(Photo : Médialo - France Poirier)
Xavier-Antoine Lalande, préfet de la MRC de La Rivière-du-Nord; Roxanne Therrien, mairesse de Mirabel; Tim Watchorn, député fédéral libéral des Pays-d’en-Haut, Catherine Hame, préfète de la MRC des Pays-d’en-Haut; et Bernard Bigras-Denis, préfet d’Argenteuil et maire de Lachute.

Enjeux locaux : l’effet Mirabel vu des Pays-d’en-Haut

Par Louis-Philippe Forest-Gaudet (Initiative de journalisme local)

La commande historique annoncée chez Airbus à Mirabel ouvre des perspectives bien au-delà de la métropole industrielle. Dans les Pays-d’en-Haut, on y voit déjà un élan à saisir, à condition de le planifier avec lucidité.

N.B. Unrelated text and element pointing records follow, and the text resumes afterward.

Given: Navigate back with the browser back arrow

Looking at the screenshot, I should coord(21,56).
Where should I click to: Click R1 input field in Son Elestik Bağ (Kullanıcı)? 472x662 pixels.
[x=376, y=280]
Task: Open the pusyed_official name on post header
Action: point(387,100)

L’annonce faite le 6 mai à Mirabel par Airbus et AirAsia ne laisse pas les élus des Pays-d’en-Haut indifférents. Pour Catherine Hamé, préfète de la MRC, ce qui se passe à Mirabel commence déjà à rayonner jusque dans les Laurentides. « Depuis quelque temps, on sent que ça bouge à Mirabel. Et les Pays-d’en-Haut ne sont pas bien loin. Ce qui prend forme là-bas aura, à terme, des effets chez nous aussi », a-t-elle écrit à la suite de l’événement.

Sa présence sur place a renforcé cette impression. « J’ai vraiment mesuré la force d’attraction qui est en train de s’y installer », souligne-t-elle. Dans son esprit, il ne s’agit pas d’un mouvement abstrait. « Mirabel devient un pôle économique de plus en plus structurant pour notre région élargie. »

En entrevue, Catherine Hamé rappelle que cette réflexion n’a pas commencé avec l’annonce. À la MRC, les discussions sur l’aménagement du territoire, l’habitation et le développement commercial sont déjà bien entamées. La nouvelle réalité qui se dessine autour de Mirabel vient toutefois donner encore plus de poids à ces travaux. « Il faut avoir la lucidité comme gouvernement de proximité de travailler à voir comment on veut se positionner par rapport à ça », dit-elle. « C’est un intrant important qui nous amène beaucoup de matière à réflexion. »

Des retombées à préparer

Le député fédéral Tim Watchorn partage cette lecture élargie de l’annonce. « Ce n’est pas quelque chose qui doit être vu en silo, c’est quelque chose qui est un tout pour la région », affirme-t-il. À ses yeux, les effets potentiels se mesurent autant en emplois qu’en qualité de vie. « Ce sont des bons jobs payants pour les gens qui restent ici », dit-il. « C’est du trafic en moins pour aller à Montréal. » Il ajoute que ces travailleurs, s’ils choisissent de vivre dans la région, vont aussi « dépenser de l’argent dans nos commerces », profiter des installations locales et contribuer à faire vivre le territoire.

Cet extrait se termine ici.